Apoptosis, also called programmed cell death (PCD) is one of the most important cell processes. Apoptosis is a genetically controlled and evolutionarily conserved form of cell death that is of importance for normal embryonic development and for the maintenance of tissue homeostasis in the adult organism. Apoptotic cell death is triggered by extrinsic, receptor-mediated, or intrinsic, mitochondria-mediated, signalling pathways that induce death-associated proteolytic and/or nucleolytic activities. The six important targets which directly related to apoptosis are caspase which is the biomarker of apoptosis , TNF-alpha which is a important cytokine involved in cancer, p53 which is a famous tumor suppressor protein, bcl-2 family proteins which is apoptosis regulator proteins and Survivin which is a member of the inhibitor of apoptosis (IAP) family.
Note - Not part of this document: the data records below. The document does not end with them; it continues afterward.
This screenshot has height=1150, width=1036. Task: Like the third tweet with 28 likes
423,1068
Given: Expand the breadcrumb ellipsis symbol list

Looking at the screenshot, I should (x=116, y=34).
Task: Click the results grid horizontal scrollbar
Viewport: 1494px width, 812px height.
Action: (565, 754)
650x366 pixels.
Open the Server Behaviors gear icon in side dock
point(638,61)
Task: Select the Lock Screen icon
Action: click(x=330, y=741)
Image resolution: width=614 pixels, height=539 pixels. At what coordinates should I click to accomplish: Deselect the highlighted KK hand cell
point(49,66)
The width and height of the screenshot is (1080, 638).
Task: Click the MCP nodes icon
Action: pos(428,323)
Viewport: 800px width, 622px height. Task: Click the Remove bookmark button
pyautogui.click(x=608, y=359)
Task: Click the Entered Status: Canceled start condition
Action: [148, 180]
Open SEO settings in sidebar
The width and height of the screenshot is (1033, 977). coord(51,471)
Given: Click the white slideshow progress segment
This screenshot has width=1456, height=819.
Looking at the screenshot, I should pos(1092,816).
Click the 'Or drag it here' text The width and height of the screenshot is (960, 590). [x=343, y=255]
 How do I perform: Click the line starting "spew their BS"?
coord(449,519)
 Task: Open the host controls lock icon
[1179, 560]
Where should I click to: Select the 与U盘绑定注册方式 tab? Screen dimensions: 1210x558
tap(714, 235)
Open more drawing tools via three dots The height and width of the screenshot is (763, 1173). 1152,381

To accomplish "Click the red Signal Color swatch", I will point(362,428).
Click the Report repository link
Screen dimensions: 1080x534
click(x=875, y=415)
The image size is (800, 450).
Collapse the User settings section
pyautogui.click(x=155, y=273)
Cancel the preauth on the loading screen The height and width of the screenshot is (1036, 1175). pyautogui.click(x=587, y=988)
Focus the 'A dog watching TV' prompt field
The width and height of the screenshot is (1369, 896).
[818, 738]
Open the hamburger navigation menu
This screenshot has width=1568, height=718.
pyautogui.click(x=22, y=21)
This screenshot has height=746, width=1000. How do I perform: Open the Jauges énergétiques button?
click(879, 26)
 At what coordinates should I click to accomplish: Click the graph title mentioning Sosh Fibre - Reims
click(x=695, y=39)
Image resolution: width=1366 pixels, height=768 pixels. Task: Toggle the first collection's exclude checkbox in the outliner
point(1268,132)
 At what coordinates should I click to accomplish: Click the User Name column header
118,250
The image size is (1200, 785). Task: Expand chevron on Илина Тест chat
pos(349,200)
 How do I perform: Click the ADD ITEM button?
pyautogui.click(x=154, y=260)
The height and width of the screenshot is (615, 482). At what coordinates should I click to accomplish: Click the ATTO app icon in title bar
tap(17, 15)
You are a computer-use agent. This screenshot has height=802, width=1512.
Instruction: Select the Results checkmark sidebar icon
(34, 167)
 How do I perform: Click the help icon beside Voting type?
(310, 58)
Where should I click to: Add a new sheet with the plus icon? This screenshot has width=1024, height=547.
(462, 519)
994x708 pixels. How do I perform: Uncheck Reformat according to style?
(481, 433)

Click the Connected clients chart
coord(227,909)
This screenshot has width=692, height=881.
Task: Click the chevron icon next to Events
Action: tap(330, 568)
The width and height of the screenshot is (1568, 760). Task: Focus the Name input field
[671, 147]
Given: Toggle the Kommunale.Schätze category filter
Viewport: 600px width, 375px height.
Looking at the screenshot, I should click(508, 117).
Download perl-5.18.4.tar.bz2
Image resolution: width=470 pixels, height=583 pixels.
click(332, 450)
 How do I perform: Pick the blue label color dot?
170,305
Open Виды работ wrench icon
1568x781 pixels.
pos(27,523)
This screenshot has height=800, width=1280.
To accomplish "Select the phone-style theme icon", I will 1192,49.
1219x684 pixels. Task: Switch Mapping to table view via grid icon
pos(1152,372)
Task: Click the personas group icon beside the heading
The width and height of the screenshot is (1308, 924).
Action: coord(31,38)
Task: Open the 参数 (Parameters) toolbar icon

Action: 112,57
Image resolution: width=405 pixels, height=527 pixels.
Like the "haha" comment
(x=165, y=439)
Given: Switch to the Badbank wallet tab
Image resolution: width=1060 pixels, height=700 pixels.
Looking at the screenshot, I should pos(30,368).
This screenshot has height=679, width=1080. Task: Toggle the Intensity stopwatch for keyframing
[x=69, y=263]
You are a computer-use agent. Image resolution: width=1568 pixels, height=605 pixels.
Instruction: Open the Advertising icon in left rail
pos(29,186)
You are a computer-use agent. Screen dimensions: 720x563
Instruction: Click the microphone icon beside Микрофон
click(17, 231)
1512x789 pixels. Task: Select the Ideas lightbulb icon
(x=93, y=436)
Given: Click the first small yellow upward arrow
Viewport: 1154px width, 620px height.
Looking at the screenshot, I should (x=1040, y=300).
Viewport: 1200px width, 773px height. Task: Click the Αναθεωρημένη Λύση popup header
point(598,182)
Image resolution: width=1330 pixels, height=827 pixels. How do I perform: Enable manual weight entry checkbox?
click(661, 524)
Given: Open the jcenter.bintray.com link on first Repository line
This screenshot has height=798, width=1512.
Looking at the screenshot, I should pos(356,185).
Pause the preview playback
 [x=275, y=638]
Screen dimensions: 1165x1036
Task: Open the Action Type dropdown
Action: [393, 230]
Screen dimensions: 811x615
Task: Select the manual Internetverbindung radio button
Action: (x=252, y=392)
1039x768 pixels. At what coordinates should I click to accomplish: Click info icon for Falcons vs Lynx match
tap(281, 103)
Researchers pay more attention to bcl-2 inhibitors which are ABT-263 (Navitoclax), ABT-737, Obatoclax Mesylate (GX15-070) and Lenalidomide. ABT-737 is a Bcl-2 antagonist that targets Bcl-2/Bcl-xL which may inhibit cell death. It’s a selective inhibitor of bcl-2 which does not target mcl-1 so that it can induce apoptosis of cancer cell line. ABT-737 is different from ABT-263 which lead to apoptosis by disrupting Bcl-2/Bcl-xL interactions with pro-apoptosis protein such as Bim.
Apoptosis and Disease
Apoptosis, in general, confers advantages during an organism's life cycle. Between 50 billion and 70 billion cells die each day due to apoptosis in the average human adult. In a year, this amounts to the proliferation and subsequent destruction of a mass of cells equal to an individual's body weight. Inappropriate apoptosis is a factor in many human conditions including neurodegenerative diseases, ischemic damage, autoimmune disorders and many types of cancer. The ability to modulate the life or death of a cell is recognized for its profound therapeutic potential, and research continues to focus on the elucidation of the cell cycle machinery and signaling pathways that control cell cycle arrest and apoptosis.